Hi there,
I'm having troubles to increase the size of a Virtual Machine that has been converted previously from a Physical machine with VMware Converter Standalone.
The matter is that all the disks are grayed out and I'm unable to set a different size, even if the virtual machine is powered off.
I've checked that no snapshots are taken to the VM, and no snapshot files were in the DataSotre.
I've tried too to delete the machine from inventory, and read it, but no Lucky.
I Think that one solution is to Clone or Convert with VMware Converter, the machine another time, and resize de disk, but this solution is time consumming and I'm unable to Shutdown these machine too long...
Any ideas or solutions?
Thanks in advanced.
That explains it. According to the log file only the third disk is connected to the virtual SCSI controller, whereas the other two are IDE disk.

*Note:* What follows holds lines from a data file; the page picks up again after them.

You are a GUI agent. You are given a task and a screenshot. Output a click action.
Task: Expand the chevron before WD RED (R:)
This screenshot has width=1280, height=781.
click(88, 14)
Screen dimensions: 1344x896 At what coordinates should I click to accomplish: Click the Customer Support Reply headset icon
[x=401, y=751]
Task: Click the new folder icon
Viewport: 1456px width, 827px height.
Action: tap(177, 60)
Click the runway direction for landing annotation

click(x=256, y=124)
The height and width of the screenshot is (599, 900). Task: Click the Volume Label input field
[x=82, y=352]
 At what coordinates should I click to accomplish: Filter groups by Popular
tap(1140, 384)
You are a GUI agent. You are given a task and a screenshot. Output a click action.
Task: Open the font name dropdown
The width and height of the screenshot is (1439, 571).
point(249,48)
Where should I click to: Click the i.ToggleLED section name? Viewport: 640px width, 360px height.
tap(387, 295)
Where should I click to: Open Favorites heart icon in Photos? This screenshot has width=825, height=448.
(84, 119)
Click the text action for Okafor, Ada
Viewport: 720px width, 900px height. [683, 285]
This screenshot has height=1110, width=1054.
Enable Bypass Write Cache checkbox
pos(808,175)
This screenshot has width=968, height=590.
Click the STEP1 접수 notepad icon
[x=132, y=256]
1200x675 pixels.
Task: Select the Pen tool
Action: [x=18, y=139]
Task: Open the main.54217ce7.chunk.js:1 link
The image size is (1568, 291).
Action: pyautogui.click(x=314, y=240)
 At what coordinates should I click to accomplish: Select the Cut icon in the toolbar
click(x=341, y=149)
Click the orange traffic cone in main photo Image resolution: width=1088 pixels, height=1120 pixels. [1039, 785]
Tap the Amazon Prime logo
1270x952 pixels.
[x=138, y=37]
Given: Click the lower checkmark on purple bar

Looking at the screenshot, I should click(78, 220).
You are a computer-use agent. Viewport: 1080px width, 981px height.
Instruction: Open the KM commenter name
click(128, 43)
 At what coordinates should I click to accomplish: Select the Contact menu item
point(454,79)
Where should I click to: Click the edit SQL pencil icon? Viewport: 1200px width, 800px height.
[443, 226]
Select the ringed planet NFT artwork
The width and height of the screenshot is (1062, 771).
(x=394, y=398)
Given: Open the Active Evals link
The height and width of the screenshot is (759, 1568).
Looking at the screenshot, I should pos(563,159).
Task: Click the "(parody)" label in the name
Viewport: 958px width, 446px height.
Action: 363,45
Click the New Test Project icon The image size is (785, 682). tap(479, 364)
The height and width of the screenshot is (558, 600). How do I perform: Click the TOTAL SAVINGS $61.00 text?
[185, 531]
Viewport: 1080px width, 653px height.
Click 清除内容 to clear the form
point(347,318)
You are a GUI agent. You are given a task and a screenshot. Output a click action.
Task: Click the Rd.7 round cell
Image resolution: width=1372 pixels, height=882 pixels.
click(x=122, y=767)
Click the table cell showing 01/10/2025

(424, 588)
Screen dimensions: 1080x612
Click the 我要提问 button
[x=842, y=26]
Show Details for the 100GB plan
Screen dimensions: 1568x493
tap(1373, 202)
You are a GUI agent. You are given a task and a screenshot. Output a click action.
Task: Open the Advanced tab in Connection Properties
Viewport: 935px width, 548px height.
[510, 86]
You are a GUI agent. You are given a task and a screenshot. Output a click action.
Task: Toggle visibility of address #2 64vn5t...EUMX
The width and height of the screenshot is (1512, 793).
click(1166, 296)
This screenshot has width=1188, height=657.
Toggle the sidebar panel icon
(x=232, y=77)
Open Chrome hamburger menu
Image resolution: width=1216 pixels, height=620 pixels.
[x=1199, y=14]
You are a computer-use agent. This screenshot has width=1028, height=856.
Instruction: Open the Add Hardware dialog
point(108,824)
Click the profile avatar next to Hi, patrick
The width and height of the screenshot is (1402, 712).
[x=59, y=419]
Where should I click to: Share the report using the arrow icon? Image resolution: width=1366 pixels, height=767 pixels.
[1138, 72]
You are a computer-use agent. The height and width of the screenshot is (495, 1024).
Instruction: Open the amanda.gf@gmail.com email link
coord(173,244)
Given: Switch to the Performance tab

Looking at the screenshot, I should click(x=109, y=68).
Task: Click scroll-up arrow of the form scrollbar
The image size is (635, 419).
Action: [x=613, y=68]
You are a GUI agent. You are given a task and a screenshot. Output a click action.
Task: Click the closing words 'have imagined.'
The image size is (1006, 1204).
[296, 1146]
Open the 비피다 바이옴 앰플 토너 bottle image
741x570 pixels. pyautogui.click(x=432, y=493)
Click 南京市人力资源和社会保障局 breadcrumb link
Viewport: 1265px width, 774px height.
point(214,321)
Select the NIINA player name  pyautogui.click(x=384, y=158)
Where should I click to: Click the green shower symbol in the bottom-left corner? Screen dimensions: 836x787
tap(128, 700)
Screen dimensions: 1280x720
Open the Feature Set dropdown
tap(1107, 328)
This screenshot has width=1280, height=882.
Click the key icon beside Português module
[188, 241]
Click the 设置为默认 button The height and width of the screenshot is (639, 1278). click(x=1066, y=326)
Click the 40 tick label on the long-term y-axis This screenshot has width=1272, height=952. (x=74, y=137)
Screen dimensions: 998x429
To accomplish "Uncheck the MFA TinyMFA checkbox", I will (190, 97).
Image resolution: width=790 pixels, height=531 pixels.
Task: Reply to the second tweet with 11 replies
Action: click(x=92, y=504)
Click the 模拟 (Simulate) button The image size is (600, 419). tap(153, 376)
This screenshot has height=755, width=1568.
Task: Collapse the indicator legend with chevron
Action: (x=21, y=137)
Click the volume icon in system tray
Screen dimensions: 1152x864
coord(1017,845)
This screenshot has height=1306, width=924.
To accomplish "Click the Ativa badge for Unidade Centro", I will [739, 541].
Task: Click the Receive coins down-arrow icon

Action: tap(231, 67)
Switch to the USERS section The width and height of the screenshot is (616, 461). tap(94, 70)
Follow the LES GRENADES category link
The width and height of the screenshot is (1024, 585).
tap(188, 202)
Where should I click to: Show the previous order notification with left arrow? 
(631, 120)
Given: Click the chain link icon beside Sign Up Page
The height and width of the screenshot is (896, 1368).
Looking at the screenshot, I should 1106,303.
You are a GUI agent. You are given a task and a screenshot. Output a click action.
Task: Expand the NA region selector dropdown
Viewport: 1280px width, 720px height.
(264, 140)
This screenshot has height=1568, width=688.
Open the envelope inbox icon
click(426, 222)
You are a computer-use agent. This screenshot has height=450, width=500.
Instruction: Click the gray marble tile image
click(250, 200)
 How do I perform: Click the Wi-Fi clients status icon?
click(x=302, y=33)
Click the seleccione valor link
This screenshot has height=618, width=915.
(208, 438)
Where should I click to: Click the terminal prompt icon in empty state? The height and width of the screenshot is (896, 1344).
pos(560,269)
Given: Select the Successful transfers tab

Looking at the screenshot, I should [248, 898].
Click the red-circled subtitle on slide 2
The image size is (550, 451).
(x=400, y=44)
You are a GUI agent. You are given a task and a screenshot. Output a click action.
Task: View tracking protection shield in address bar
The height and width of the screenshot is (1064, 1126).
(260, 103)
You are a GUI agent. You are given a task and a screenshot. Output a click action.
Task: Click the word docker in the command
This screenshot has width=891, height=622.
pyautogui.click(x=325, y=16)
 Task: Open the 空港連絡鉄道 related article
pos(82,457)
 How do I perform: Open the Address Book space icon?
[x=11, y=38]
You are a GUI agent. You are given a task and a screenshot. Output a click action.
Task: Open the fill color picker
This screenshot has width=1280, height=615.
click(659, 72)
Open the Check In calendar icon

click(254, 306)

In this case follow the KB article provided earlier by AakashJ to convert the virtual disks to SCSI disks.
André
What is the guest OS and what disk controller is the VM using?
Most probably the chance is your disks are IDE and therefore grayed out. Search google with changing controller from ide to scsi. That should resolve your problem
V2V is best solution for it but it depends on controller type you selected for original VM, please share .vmx configuration for troubleshooting.
check kb kb.vmware.com/kb/1016192
Basically the default controller for Windows 2008 R2 is an "LSI Logic SAS" controller. Anyway, with the current controller you should be able to increase the virtual disk size. Please post (attach) the latest vmware.log file from the VM's folder on the datastore to a reply post to see whether it contains any hints. Click "Use Advanced Editor" in order to get the option to attach files.
André
Does the VM have any existing snapshots? If so, you won't be able to increase the disk size.
That explains it. According to the log file only the third disk is connected to the virtual SCSI controller, whereas the other two are IDE disk. In this case follow the KB article provided earlier by AakashJ to convert the virtual disks to SCSI disks.